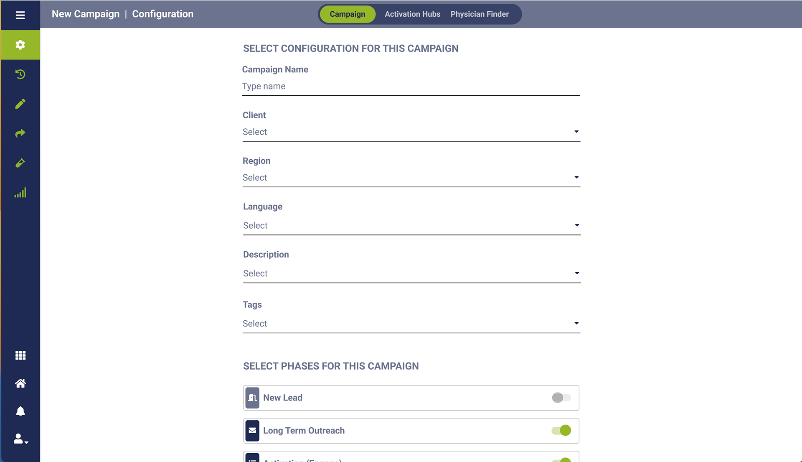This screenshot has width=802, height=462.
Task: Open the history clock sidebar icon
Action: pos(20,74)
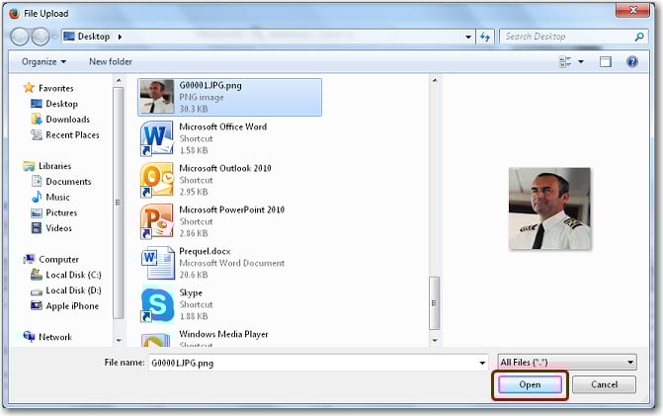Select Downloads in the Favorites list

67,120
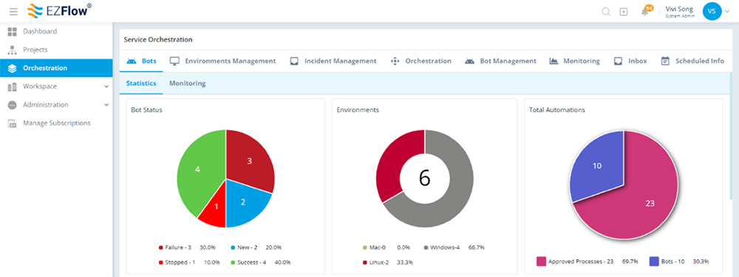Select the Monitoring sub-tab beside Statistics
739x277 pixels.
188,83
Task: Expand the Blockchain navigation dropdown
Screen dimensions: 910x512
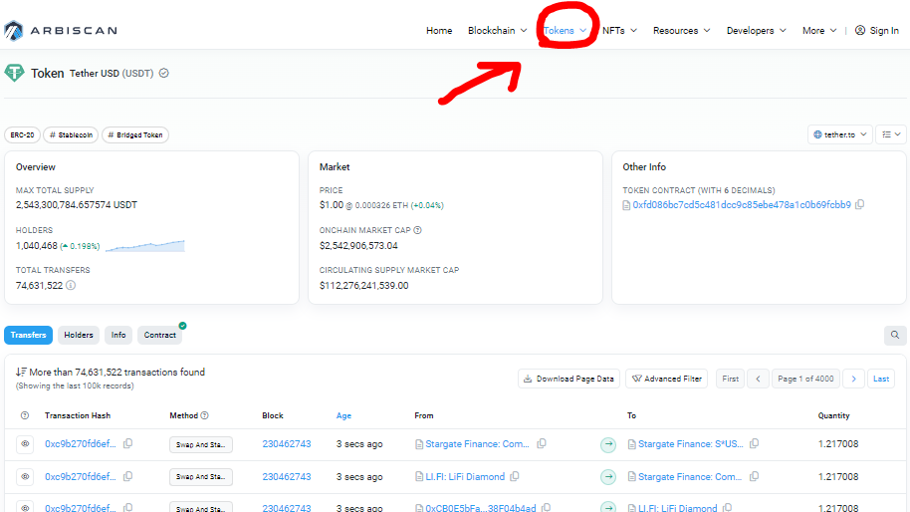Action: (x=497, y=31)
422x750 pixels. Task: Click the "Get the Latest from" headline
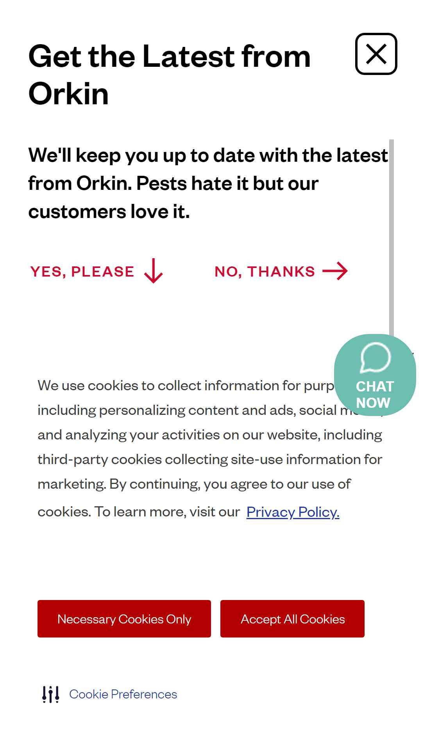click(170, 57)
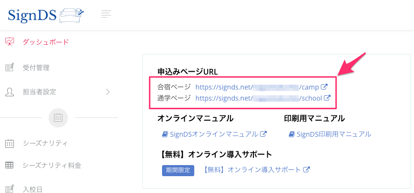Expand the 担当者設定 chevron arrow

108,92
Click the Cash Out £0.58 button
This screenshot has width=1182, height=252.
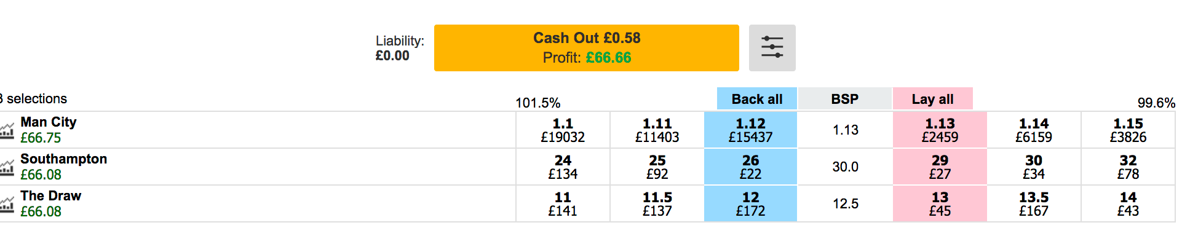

++++++

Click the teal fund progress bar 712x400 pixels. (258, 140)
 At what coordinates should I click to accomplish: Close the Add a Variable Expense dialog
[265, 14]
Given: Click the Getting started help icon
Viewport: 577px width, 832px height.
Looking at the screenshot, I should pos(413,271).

++++++

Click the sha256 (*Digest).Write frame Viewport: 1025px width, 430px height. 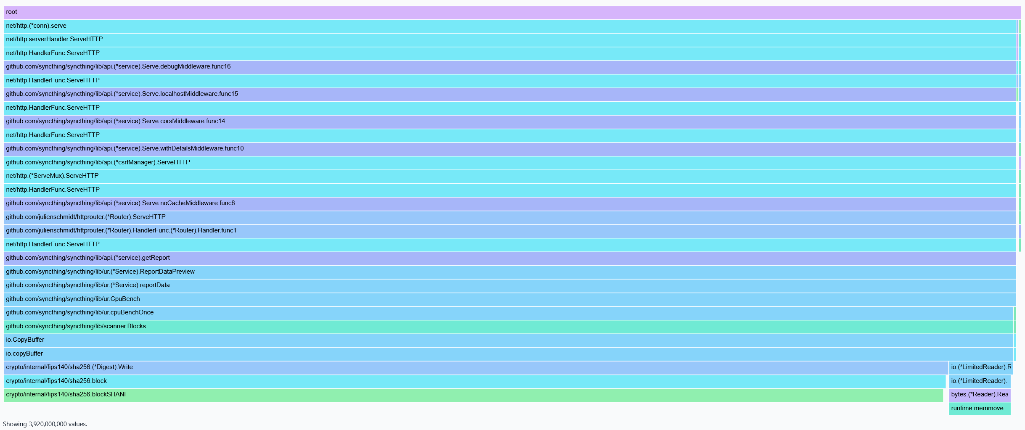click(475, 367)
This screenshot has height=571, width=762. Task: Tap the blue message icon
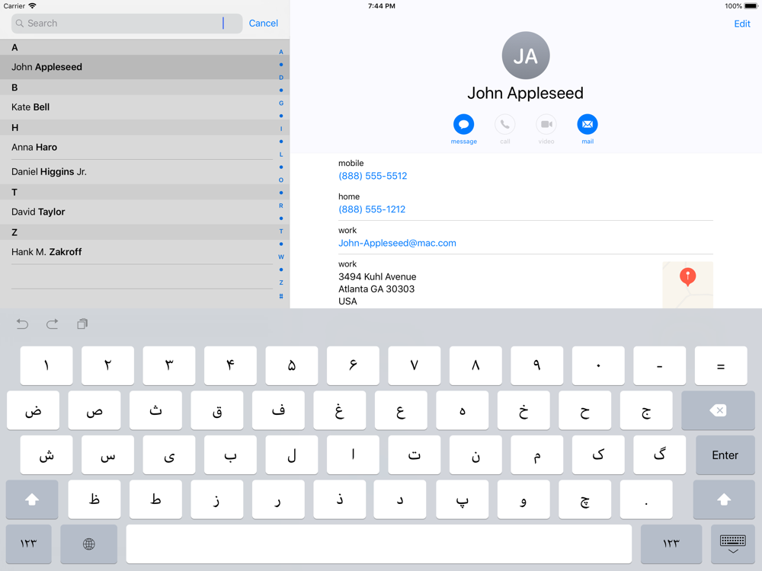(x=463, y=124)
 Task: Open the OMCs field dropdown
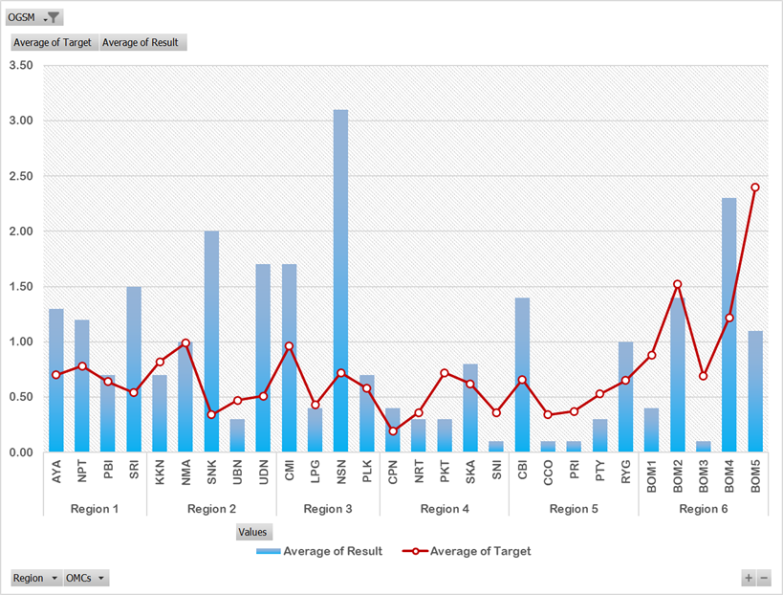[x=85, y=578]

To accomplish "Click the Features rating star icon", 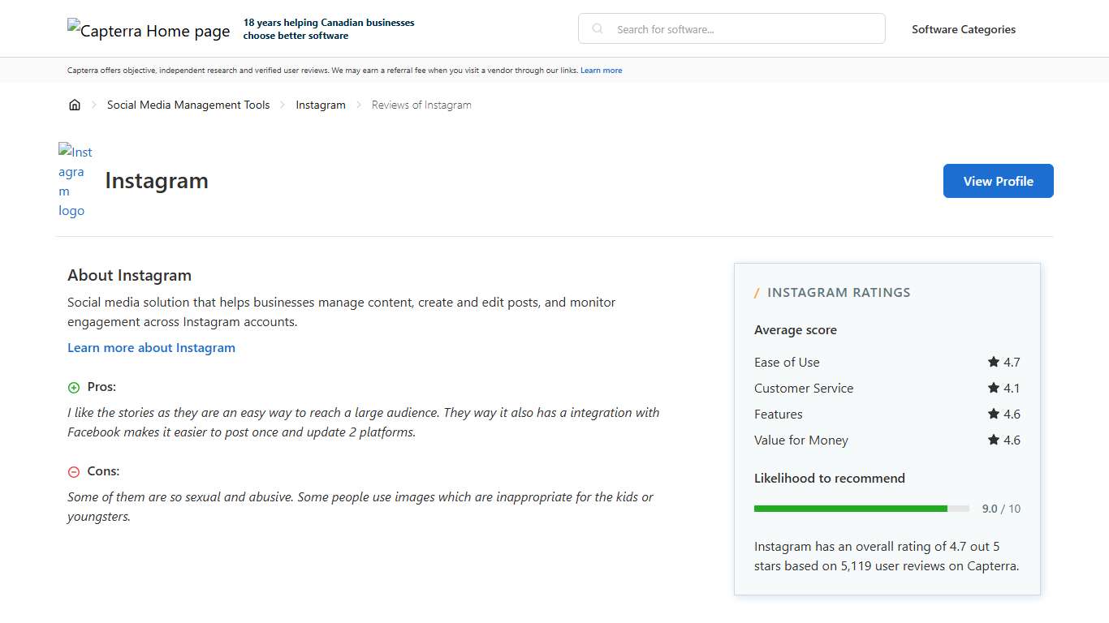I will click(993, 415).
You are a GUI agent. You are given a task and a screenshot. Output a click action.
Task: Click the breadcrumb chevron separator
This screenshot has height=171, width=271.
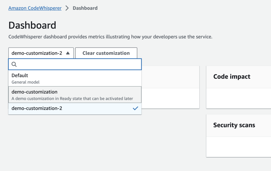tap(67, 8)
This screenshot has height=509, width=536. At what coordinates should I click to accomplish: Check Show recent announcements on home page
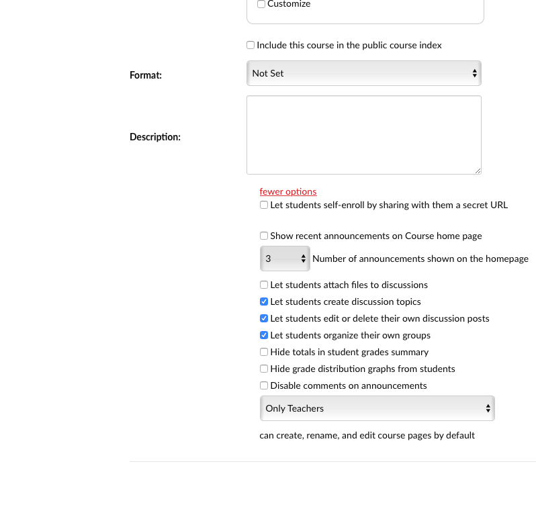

++++++

**Work required**
Above are the records; please give again, exactly and in full, only the lines that run from the line with "Task: Expand the" through the line with "This screenshot has width=1182, height=252.", with no pictures.

**Result for this exercise**
Task: Expand the Blockchain navigation dropdown
Screen dimensions: 910x512
Action: (x=497, y=31)
422x750 pixels. Task: Click the "Get the Latest from" headline
click(170, 57)
Expand the 担当者設定 chevron arrow

108,92
Click the Cash Out £0.58 button
This screenshot has width=1182, height=252.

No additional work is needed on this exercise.